Still considering - they do seem to give good service - Panel Van Conversion??? Not sure, but do like the Mercedes and VW Automatic engines???

LAmbert


----------



## ICDSUN (Oct 10, 2006)

sandalwood said:


> Tks
> 
> Panel Vasn Converesion - not sure about that!! Think I prefer coachbuilt? However, are looking at one 3 years old and will make judgement. Never heard of Murvi - bit of a novice in this game. We currently have a Pollensa re-upholstered beautifully, not sure whether I can give her up!!!
> 
> Shirley


Shirley

Murvi have won several awards year on year for their models, from what I've seen well deserved, both companies products are generally held in high regard.

http://www.murvi.co.uk/

Chris


----------



## pepandspice (May 1, 2005)

*IH*

We have previously owned three IH models (pre-owned) two of which we bought from IH. IH Motorhomes are built and finished to a very good standard although our last van was very poorly prepared and we had to return twice to have defects rectified.

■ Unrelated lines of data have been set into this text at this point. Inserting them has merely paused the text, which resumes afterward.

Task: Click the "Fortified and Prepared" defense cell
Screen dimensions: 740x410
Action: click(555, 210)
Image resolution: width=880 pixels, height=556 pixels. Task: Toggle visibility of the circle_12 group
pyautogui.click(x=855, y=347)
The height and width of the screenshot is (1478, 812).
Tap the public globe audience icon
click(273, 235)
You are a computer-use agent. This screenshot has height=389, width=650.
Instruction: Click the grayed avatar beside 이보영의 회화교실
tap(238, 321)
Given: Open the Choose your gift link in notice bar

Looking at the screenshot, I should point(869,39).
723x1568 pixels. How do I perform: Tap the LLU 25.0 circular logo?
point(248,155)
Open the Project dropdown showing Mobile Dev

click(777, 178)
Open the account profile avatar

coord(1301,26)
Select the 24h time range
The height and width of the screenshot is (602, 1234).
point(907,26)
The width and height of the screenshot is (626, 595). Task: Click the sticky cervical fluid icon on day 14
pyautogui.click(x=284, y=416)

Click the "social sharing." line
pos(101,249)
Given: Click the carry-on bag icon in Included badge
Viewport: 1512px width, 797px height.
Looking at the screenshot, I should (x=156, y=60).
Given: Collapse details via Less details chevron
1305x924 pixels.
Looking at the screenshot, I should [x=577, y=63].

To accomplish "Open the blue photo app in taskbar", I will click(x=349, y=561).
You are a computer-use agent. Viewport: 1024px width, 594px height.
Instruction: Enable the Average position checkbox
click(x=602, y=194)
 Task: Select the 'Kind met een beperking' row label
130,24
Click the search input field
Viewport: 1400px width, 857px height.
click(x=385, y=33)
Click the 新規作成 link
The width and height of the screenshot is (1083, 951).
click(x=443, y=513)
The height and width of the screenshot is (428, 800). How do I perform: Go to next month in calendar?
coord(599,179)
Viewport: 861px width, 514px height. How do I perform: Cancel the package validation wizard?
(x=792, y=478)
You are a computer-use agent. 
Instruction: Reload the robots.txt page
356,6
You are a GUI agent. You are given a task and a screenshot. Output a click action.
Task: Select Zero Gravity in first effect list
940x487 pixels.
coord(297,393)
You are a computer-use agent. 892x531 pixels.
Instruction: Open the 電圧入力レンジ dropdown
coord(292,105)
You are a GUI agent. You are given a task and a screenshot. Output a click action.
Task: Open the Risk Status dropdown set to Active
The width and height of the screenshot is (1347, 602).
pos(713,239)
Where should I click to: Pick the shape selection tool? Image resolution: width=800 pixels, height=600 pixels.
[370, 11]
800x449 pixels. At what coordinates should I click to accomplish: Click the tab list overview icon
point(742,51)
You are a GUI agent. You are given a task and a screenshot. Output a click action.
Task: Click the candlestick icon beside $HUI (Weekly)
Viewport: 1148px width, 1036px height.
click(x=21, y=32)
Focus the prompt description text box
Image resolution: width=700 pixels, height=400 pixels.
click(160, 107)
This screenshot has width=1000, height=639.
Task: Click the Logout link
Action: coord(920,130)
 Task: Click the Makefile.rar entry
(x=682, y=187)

We now have a Timberland van conversion which may not have quite the showroom appeal of the IH, but is better equipped and it works very well in practice in terms of layout.


----------



## CliveMott (Mar 10, 2008)

I believe IH (Ian Hartley) started out by getting Matchzone to build the motorhome bodies then fitted them out himself. Today they are quality vehicles built totally by IH and the best use the Mercedes Sprinter base. 
When you spec up a vehicle with your required extras calculate your payload to be sure you can do what you think you want to do with it.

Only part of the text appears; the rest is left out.